Wednesday, November 18, 2009

Is football really that important? Oh my, yes

It is often very, very hard to get excited by football.

True, The Board is as loyal as a Templar in his support of Manchester United, but even this can't hide the fact that 90 minutes of football, very often, is a more numbing exercise than beating one's thigh with a hurley.

Yes, Ireland are playing in Paris tonight and yes, the nation is scavenging for straws to clutch ahead of our gallant, tedious 1-0 defeat to the worst collection of Frenchmen since the Vichy government.

But do we really care? Pro-rugby bias may be the fibre in The Board's rhetorical diet, but only a fool will deny that recent successes in the 15-man sport, coupled with the stoic crapness of the Irish football team, has murdered the passion of '88, '90 and '94.

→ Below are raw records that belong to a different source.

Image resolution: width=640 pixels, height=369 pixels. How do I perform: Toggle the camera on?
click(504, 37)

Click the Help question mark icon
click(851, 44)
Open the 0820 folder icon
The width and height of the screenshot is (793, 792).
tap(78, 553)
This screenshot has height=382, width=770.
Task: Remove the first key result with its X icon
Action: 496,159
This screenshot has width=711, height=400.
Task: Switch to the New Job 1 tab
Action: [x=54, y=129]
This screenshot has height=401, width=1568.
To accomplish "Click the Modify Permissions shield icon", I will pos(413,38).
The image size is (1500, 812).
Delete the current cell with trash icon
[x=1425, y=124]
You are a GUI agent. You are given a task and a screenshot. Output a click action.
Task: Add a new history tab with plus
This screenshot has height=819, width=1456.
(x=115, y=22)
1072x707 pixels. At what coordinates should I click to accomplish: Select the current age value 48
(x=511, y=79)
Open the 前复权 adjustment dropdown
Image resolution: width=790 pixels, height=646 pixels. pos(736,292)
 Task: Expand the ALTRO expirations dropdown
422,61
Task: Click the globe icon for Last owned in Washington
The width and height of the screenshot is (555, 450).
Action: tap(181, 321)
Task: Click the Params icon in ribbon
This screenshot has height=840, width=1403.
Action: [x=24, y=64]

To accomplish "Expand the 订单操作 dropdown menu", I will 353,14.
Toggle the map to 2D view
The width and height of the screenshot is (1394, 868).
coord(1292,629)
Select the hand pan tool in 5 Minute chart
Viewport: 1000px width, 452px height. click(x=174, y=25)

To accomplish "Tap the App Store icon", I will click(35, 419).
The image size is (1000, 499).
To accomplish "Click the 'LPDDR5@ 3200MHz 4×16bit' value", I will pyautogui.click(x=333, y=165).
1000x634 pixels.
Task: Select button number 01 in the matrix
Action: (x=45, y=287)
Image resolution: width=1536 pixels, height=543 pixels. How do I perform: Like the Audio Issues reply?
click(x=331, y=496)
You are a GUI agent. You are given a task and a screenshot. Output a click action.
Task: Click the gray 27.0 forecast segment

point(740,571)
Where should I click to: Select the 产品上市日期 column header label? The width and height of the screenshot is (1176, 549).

But football still gets people going, of course. The Board highly recommends this article in the Lindo about Thursday's qualifier between Algeria and Egypt, and how it is likely to result in riots, blindings and the mass destruction of telecommunications equipment.

Similarly, the Guardian's excellent Paul Doyle has a very interesting piece about Alex Villaplane, the first man of Algerian origin to represent France, who later became a nefarious collaborator with the Nazi occupation and was later executed for all kinds of dastardly treason.
Even if tonight's match in Paris bleeds the enthusiasm out of you, take heed in the knowledge that now and always, football will be defined by more than just the game.